* _LO QUE SE PIDE_
Retoma, por favor, el texto de abajo sobre el libro El Verdugo y la vida en prisión, y escribe la continuación a partir de su última oración.

* _TEXTO PROPORCIONADO_
|---|

En un testimonio valiente y honesto, Alejandra Cuevas, presa por un delito inexistente durante 528 días, devela la podredumbre del sistema de justicia desde las altas esferas hasta los pasillos obscuros y las celdas sobrepobladas de las cárceles.
Su libro, El Verdugo, deja en claro la injusticia atroz de un sistema penal convertido en arma de venganza que padecieron ella y su familia, nos obliga, a la vez, a mirar detrás de los discursos y leyes que justifican el encarcelamiento de miles de personas en nombre de la “justicia”, la “reparación del daño“ o “el bien de la sociedad”.
Contra el populismo punitivista que en los últimos años en México ha atraído a tantos (incluso a mujeres que se dicen feministas), libros como éste corrobaran lo que múltiples estudios del sistema penitenciario mexicano han documentado, con la gran ventaja y acierto de compartir esta mirada crítica y este conocimiento doloroso y necesario, con un público más amplio.
Las pésimas condiciones de la población carcelaria en México y en América Latina son de sobra conocidas – y no por ello cambian. Elena Azaola, estudiosa de este espacio de marginación y sufrimiento, documentó en 2021, por ejemplo, cómo el punitivismo, con su endurecimiento de penas y ampliación de delitos sancionados con cárcel, ha llevado desde los años 90 al incremento del encarcelamiento, a la sobrepoblación y pérdida de control del Estado en muchos penales, y al empeoramiento de las condiciones de vida en ellos, que afecta más a las mujeres para quienes la justicia “es más lenta” y quedan años encarceladas sin sentencia.
Las cárceles son tan terribles por infrahumanas que, además de evitar el punitivismo y la prisión preventiva oficiosa, entre sus recomendaciones Azaola incluye asegurar “el abasto de agua y de alimentos suficientes y de buena calidad”, atención médica y otras necesidades básicas para cualquier ser humano.
En El Verdugo, donde también cuenta su caso y el de su familia, perseguidas por el fiscal general de la república, Alejandra Cuevas recupera sus diarios de esos meses en Santa Martha Acatitla. Muestra lo que significan el hacinamiento, el maltrato y las “condiciones infrahumanas” que se imponen a las presas, incluso en un penal considerado menos terrible que otros. Desde su arresto ilegal hasta su salida, el trato por parte del personal policiaco y penitenciario fue casi siempre hostil, agresivo o de plano grosero, como si parte del castigo fuera humillar e insultar.
Entre otros detalles que revelan mucho de la vida en prisión, Cuevas refiere cómo la obligaron a desnudarse y ponerse una ropa cinco tallas más grande que la suya, a bañarse con agua helada a las 3 de la mañana; cómo las custodias pasaban también a las 3 golpeando los barrotes de las celdas y, cuando las inspeccionaban, las dejaba “como si hubiera pasado un huracán”.

|---|

* _SECCIÓN DE DATOS_

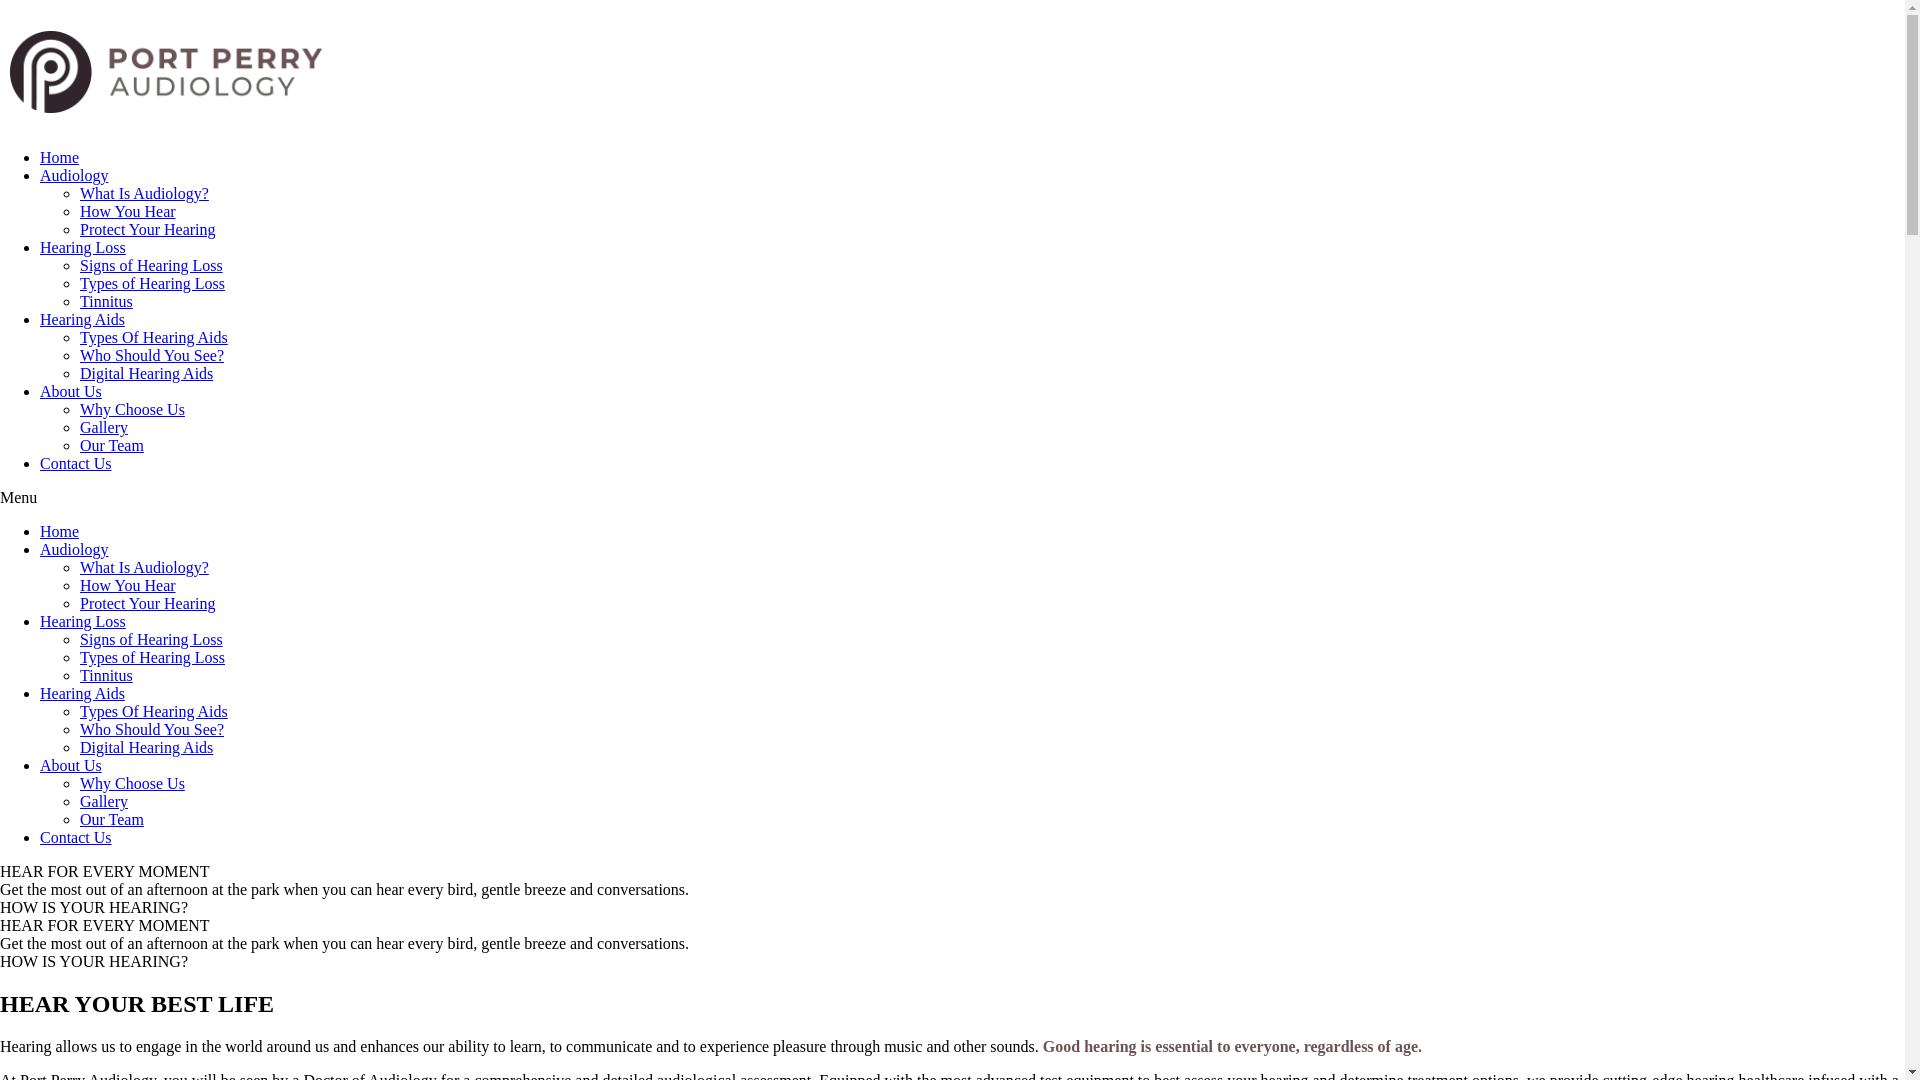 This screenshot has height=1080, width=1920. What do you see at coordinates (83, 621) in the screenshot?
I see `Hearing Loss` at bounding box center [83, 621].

|---|

* _RESPUESTA_
Al trato vulgar se añade la burla: cuando pregunta por la regadera (inexistente), la custodia responde: “no estás en un hotel” o “¡¿Qué no entiendes que estás en la cárcel?!”. Las groserías desde luego tampoco faltan.
La cárcel, como lo mostrara con extraordinaria crudeza José Revueltas en El apando (1969), deshumaniza a quienes encierra, presas o custodias. Las autoridades, superadas o cómplices, forman parte de esta trituradora de vidas y almas que, como escribe Cuevas, transforma a miles de mujeres sin sentencia, en “mujeres invisibles”,” fantasmas” de beige; muchas sin posibilidad de defenderse por falta de recursos, abandonadas por sus familias.
No extraña entonces que, ahí donde “los gritos son aullidos mudos”, las ideas de suicidio sean “constantes” y los intentos (fallidos o logrados) recurrentes. Tampoco sorprende que, también corrompidas y despreciadas, las custodias abusen de su minúsculo poder, como suele suceder en este país jerárquico y autoritario.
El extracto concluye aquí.